Also, for this sex-crazed planet you've got your magical products for erectile dysfunction, or perhaps you'd prefer the extendo-plan and mustn't forget the his and her KY jelly. Don't we all love to see the salt & pepper-haired gentleman sitting there talking to the Mrs. about"kicking it up a notch". Now that's something we all want to hear being discussed on national TV first thing in the morning. How does a parent explain to the kid eating his Cheerios before the school bus arrives? Where did Captain Kangaroo go? Howdy Doody come back!
I realize everyone needs to make a living but don't you wonder what they pay these actors to perform these crazy advertisements?
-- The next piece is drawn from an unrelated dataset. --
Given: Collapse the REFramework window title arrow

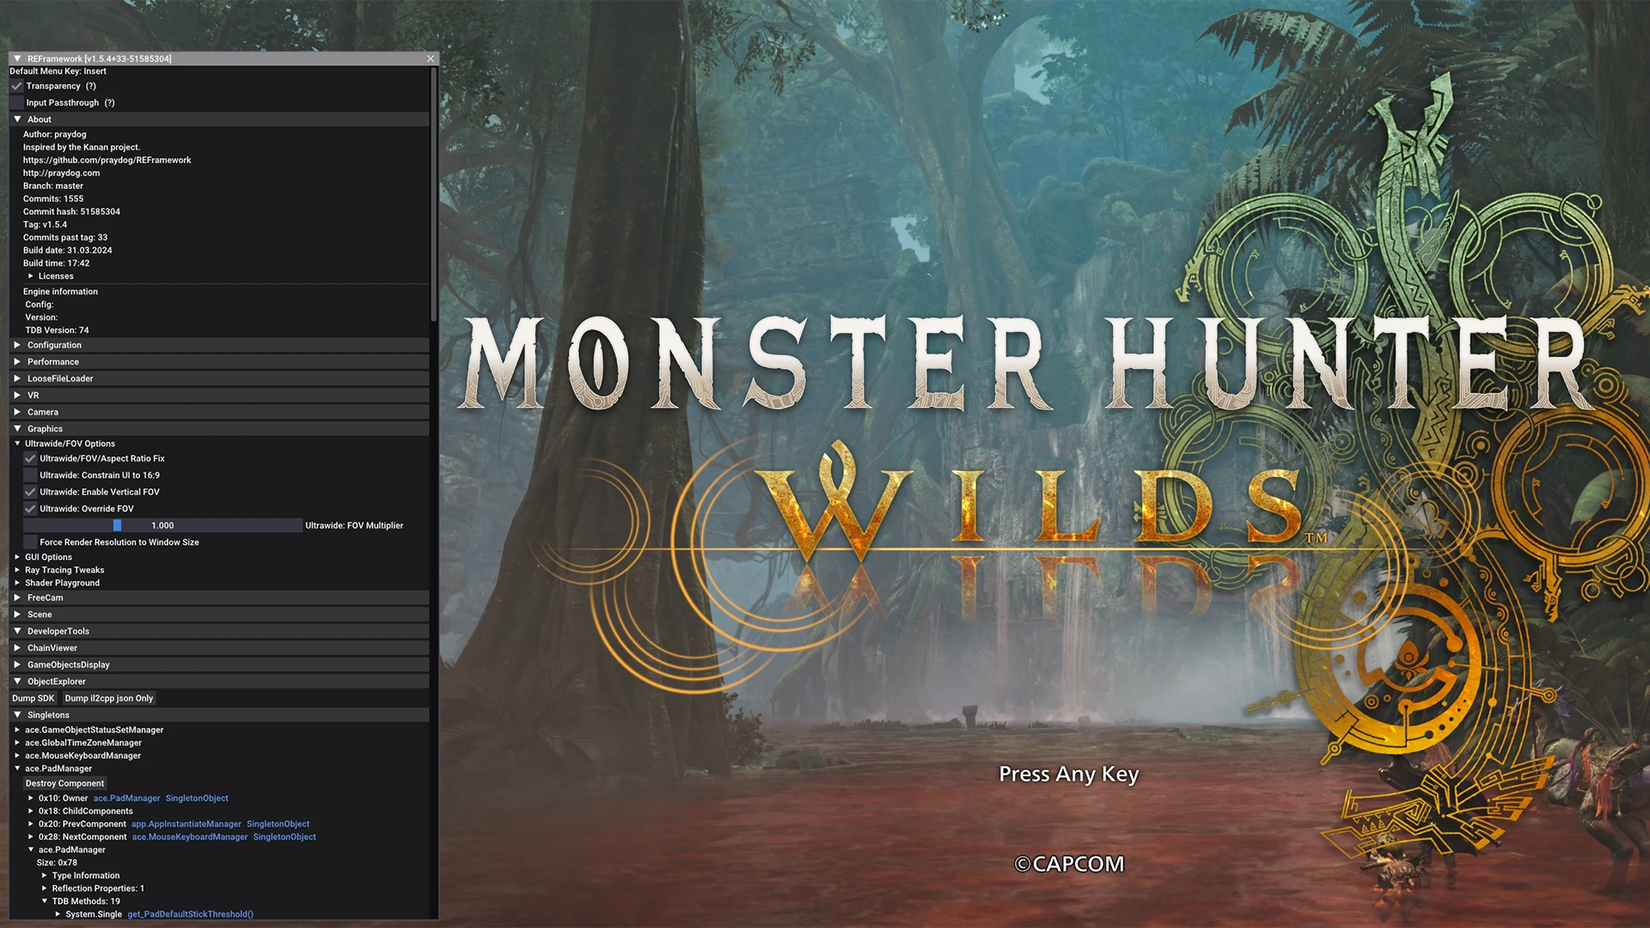Looking at the screenshot, I should (17, 59).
Particularly the woman walking along in an airport telling the other woman, "Yeah, diarrhea, constipation, bloating, that's me!" Not only can she not make up her mind, she has no shame at all.
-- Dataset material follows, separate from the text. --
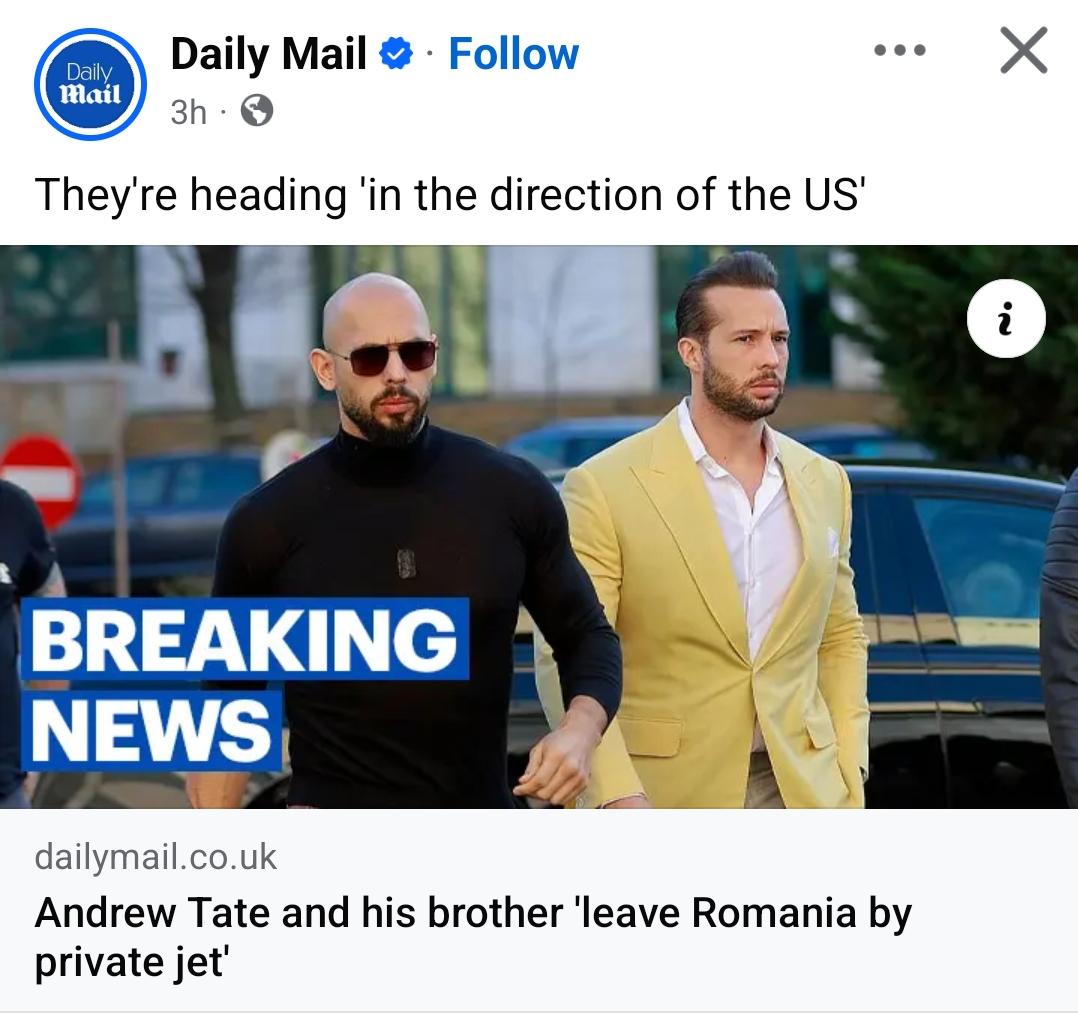1078x1024 pixels.
Task: Open the Andrew Tate leave Romania headline
Action: [473, 937]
Now the commercials are one thing but how's about all the wonderful prescriptions out there being shoved at you to help fix these little human problems and complaints? Take at your own risk! Check out the side effects people...that list of goodies is way longer than the benefit list. Don't forget now if itching, burning, light-headedness, forgetfulness, puking, discharge, pregnancy or death occur call the idiot that prescribed it for you immediately so he can give you the 1-800-I-don't-care number.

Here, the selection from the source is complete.